Challenges such as hypoxia elicit a powerful response from both the central cardiovascular and respiratory neuronal networks. Recent work indicates that purinergic neurotransmission in the brain stem is an important modulator of central respiratory network responses to hypoxia. This study tests whether alterations in purinergic neurotransmission extend beyond respiratory responses to hypoxia and also mediates respiratory inputs to cardiac vagal neurons. To examine central cardiorespiratory responses to hypoxia, we used an in vitro medullary slice that allows simultaneous examination of rhythmic respiratory-related activity and synaptic neurotransmission to cardioinhibitory vagal neurons. Here we show that P2X receptor activation mediates respiratory-related excitatory neurotransmission to parasympathetic cardiac vagal neurons, the dominant control of heart rate.

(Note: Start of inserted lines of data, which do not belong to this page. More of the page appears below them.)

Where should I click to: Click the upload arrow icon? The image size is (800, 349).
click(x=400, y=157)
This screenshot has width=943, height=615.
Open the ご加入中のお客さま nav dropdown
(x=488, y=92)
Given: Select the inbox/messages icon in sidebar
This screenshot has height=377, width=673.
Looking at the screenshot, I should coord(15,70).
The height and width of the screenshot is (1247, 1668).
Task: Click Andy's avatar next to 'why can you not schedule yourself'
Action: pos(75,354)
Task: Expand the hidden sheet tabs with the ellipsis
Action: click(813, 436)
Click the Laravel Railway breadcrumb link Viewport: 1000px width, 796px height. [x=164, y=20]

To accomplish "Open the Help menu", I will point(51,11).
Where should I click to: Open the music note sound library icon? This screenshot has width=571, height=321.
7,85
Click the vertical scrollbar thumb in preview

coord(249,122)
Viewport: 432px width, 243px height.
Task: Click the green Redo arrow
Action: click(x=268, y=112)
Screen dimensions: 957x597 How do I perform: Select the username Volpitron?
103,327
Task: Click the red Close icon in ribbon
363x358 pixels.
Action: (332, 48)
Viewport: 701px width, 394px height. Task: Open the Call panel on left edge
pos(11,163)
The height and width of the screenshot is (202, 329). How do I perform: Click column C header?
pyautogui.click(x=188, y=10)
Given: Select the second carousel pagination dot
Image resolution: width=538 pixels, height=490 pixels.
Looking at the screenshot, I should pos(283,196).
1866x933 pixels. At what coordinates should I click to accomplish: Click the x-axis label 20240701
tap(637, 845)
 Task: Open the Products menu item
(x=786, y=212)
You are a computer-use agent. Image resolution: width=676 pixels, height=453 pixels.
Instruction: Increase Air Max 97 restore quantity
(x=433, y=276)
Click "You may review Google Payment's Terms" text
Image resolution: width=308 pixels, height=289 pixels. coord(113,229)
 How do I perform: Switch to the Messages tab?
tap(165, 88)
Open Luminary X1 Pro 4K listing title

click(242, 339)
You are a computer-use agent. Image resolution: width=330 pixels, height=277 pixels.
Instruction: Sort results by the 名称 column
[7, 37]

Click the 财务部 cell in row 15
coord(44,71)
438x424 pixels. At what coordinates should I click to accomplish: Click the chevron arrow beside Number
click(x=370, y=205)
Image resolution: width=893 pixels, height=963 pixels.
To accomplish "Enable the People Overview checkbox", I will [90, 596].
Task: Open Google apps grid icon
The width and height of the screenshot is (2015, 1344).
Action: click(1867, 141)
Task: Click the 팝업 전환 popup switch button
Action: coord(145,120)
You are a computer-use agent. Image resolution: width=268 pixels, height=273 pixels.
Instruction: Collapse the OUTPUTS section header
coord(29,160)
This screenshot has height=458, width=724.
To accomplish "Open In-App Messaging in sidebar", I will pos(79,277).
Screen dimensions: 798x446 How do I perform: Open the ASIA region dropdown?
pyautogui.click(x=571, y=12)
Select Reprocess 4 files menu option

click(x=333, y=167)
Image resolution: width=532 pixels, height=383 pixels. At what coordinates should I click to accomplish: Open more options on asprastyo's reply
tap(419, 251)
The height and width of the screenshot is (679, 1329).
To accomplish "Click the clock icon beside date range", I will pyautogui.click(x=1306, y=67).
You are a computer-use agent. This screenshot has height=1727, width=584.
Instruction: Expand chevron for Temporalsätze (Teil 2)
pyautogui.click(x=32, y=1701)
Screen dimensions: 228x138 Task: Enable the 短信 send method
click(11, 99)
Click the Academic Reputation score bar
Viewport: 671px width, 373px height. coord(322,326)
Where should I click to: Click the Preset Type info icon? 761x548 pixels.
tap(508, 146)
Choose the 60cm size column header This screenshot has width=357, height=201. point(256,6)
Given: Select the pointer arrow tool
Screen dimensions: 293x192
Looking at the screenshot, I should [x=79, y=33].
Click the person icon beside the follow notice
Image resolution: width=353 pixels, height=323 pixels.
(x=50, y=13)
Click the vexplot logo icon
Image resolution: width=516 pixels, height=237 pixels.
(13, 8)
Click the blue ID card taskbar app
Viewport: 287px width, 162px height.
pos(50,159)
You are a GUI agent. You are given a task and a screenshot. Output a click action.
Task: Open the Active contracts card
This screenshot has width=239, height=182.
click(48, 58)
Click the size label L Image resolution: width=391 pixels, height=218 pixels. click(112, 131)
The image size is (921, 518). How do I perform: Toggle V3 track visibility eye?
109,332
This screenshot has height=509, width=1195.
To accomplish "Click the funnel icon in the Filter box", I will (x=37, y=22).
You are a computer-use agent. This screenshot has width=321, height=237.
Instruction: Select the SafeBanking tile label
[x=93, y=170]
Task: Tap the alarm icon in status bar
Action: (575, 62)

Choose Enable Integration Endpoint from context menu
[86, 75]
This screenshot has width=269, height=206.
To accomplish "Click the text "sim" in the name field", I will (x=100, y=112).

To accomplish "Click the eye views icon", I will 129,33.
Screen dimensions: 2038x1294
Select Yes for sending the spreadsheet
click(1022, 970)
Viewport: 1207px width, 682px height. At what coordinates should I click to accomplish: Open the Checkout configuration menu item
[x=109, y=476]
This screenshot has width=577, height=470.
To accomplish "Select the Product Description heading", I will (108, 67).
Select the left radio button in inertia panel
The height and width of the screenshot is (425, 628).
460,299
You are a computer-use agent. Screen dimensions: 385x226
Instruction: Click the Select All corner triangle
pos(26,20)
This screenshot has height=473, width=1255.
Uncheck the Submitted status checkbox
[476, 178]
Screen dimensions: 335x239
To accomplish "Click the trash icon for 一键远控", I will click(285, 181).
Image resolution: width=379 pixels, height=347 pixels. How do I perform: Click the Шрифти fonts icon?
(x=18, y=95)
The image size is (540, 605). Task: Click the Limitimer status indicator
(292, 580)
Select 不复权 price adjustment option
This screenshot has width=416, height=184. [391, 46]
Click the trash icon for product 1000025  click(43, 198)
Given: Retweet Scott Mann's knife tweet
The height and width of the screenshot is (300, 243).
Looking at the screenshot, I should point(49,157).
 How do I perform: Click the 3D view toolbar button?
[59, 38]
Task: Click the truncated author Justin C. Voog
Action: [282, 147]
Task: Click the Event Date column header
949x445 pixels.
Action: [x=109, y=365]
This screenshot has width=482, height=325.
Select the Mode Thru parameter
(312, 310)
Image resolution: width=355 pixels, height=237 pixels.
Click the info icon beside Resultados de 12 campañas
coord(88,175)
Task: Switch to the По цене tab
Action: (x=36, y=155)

These data demonstrate a critical functional role for adenosine 5′-triphosphate–mediated purinergic signaling in facilitating respiratory-related excitatory neurotransmission to cardiac vagal neurons after hypoxia.

The Role of 5-HT3 and Other Excitatory Receptors in Central Cardiorespiratory Responses to Hypoxia: Implications for Sudden Infant Death Syndrome

Although brainstem serotonergic (5-HT) systems are involved in the protective responses to hypoxia, abnormalities of 5-HT function are strongly implicated in SIDS, and the neurochemical mechanisms by which 5-HT receptors influence brainstem cardiorespiratory responses to hypoxia remains unclear. This study focuses on the role of excitatory neurotransmission, including 5-HT3 signaling, to cardiac vagal neurons (CVNs) that dominate the control of heart rate. Excitatory synaptic inputs to CVNs, located in the nucleus ambiguus (NA), were recorded simultaneously with respiratory activity in in vitro brainstem slices. During control conditions excitatory inputs to CVNs were blocked by application of NMDA and AMPA/kainate glutamatergic receptor antagonists, whereas the 5-HT3 and purinergic receptor antagonists ondansetron and pyridoxal-phosphate-6-azophenyl-2′,4′-disulfonic acid (PPADS), respectively, had no effect. However, during hypoxia ondansetron inhibited excitatory neurotransmission to CVNs. In recovery from hypoxia, spontaneous and respiratory-related excitatory events were blocked by glutamatergic and purinergic receptor blockers, respectively, whereas ondancetron had no effect. These results demonstrate that hypoxia recruits a 5-HT pathway to CVNs that activates 5-HT3 receptors on CVNs to maintain parasympathetic cardiac activity during hypoxia. Exaggeration of this 5-HT neurotransmission could increase the incidence of bradycardia and risk of sudden infant death during hypoxia.